»Alle Katzen sind grau« von Savina Dellicour

Der weibliche Blick

Während viele Menschen dazu neigen, ihre Kindheit zu verklären, blicken sie auf ihre Pubertät mit gemischten Gefühlen zurück. Schließlich handelt es sich dabei um eine Zeit, in der die Hormone verrückt spielen und die seelische Balance nur schwer zu halten ist. Das geht auch der 15-jährigen Dorothy so, die noch dazu entdeckt hat, dass der Mann ihrer Mutter nicht ihr leiblicher Vater ist.

Manon Capelle ist diese Dorothy in dem belgischen Spielfilm »Alle Katzen sind grau« als ein scheues, die eigene Unsicherheit überspielendes junges Mädchen mit einem eisernen Willen, der für die Eltern eine Herausforderung darstellt.

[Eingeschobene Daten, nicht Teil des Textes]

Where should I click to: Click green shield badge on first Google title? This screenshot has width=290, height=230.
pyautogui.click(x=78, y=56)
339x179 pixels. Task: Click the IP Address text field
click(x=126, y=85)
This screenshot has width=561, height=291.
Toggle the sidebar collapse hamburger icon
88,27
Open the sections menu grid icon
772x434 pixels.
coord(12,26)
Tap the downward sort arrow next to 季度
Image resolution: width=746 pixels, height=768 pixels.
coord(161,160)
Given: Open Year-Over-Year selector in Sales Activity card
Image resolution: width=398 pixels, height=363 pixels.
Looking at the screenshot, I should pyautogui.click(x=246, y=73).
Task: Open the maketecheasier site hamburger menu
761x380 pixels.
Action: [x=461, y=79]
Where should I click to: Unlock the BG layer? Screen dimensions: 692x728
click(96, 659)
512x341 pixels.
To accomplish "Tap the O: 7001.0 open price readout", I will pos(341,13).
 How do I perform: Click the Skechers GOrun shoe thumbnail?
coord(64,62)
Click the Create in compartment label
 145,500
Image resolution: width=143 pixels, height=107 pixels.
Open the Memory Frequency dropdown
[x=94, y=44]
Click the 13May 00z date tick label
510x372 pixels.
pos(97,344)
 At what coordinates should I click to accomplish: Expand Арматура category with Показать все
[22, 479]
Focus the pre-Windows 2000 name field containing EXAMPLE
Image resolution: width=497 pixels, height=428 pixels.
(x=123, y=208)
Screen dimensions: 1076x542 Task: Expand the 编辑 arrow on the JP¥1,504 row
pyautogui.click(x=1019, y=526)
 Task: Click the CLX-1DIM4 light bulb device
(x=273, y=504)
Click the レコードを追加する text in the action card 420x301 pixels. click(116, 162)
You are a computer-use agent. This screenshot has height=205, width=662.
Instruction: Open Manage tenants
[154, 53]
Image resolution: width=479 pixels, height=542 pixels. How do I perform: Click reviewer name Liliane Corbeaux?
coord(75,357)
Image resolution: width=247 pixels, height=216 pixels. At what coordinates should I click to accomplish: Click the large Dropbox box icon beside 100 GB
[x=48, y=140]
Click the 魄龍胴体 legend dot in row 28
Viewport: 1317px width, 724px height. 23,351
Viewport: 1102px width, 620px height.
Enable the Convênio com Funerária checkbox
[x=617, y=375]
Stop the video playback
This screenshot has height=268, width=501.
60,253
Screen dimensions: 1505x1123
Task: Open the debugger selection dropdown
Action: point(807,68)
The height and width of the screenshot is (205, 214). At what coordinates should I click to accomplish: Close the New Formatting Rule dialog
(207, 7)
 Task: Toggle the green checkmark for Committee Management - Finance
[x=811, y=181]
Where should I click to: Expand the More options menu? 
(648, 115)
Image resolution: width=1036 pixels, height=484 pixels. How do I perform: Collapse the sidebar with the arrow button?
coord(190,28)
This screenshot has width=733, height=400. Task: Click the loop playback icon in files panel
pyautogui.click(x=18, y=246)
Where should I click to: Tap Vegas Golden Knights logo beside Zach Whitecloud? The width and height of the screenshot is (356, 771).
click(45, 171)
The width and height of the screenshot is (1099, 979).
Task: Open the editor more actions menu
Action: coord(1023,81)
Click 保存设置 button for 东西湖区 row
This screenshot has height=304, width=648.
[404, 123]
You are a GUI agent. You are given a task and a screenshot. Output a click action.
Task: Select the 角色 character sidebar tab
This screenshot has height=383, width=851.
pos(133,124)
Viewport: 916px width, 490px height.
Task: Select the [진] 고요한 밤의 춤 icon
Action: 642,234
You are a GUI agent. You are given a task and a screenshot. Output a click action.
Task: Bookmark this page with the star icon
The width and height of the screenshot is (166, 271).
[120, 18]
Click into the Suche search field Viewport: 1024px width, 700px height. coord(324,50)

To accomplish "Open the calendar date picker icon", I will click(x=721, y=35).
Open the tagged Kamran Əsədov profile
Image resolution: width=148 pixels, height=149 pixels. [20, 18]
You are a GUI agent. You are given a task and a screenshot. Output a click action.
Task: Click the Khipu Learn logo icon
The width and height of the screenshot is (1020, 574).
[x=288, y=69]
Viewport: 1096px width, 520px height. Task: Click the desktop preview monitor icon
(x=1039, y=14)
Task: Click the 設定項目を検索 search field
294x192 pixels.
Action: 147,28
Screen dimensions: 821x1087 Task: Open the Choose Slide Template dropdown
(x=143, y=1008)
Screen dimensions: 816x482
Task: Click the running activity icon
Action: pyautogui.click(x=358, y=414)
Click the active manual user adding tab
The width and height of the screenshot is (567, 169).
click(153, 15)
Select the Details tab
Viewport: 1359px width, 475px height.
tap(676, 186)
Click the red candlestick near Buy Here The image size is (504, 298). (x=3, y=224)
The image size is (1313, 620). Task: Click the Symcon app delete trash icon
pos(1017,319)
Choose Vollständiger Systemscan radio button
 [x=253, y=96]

Mit ihrer Mutter liegt Dorothy im Dauer-Clinch, und deren unbeholfen-gutmütiger Ehemann, der offiziell als ihr Vater gilt, stößt bei ihr erst recht auf Ablehnung. Es ist der erste Auftritt der jungen Manon Capelle in einem Spielfilm, und sie behauptet sich mühelos neben Bouli Lanners, dem Star des Films, zumindest was seine Bekanntheit in Belgien und Frankreich betrifft.

Launers spielt Paul, einen etwas heruntergekommenen Privatdetektiv, der die meiste Zeit damit verbringt, seine vermeintliche Tochter zu beobachten. Als diese ihn eines Tages in seinem Auto zur Rede stellt und der Pädophilie verdächtigt, ist er froh, dass er ihr eine Visitenkarte geben kann. Er observiere einen anderen, behauptet er.

Doch dieses Zusammentreffen verändert alles. Zusammen mit ihrer Freundin Claire (Aisleen McLafferty) spürt sie jetzt Paul nach. Sie beauftragen ihn den leiblichen Vater von Dorothy zu suchen, wobei sich Dorothy als die Freundin ausgibt. Eine rührende Jungmädchen-Attitüde, und wie die beiden das Geld für Pauls Honorar zusammenkratzen, ist eine wunderbare Szene.

Überhaupt ist die versponnene Welt der pubertierenden Mädchen so einfühlsam und realistisch geschildert, dass man sich schon nach zwanzig Minuten sagt: Dieser Film kann nur von einer Frau gedreht worden sein. Und in der Tat, »Alle Katzen sind grau« ist der erste Spielfilm der Belgierin Savina Dellicour, die dafür auch den belgischen Filmpreis  »Les Magritte du Cinema« für die beste Debüt-Regie bekommen hat. Sie beweist mit diesem Werk, dass der weibliche Blick eine Bereicherung für das Kino sein kann. Dazu kommt, dass Anne Coesens für ihre Darstellung der Mutter Christine als beste Nebendarstellerin ausgezeichnet worden ist, während Manon Capelle allerdings leer ausging.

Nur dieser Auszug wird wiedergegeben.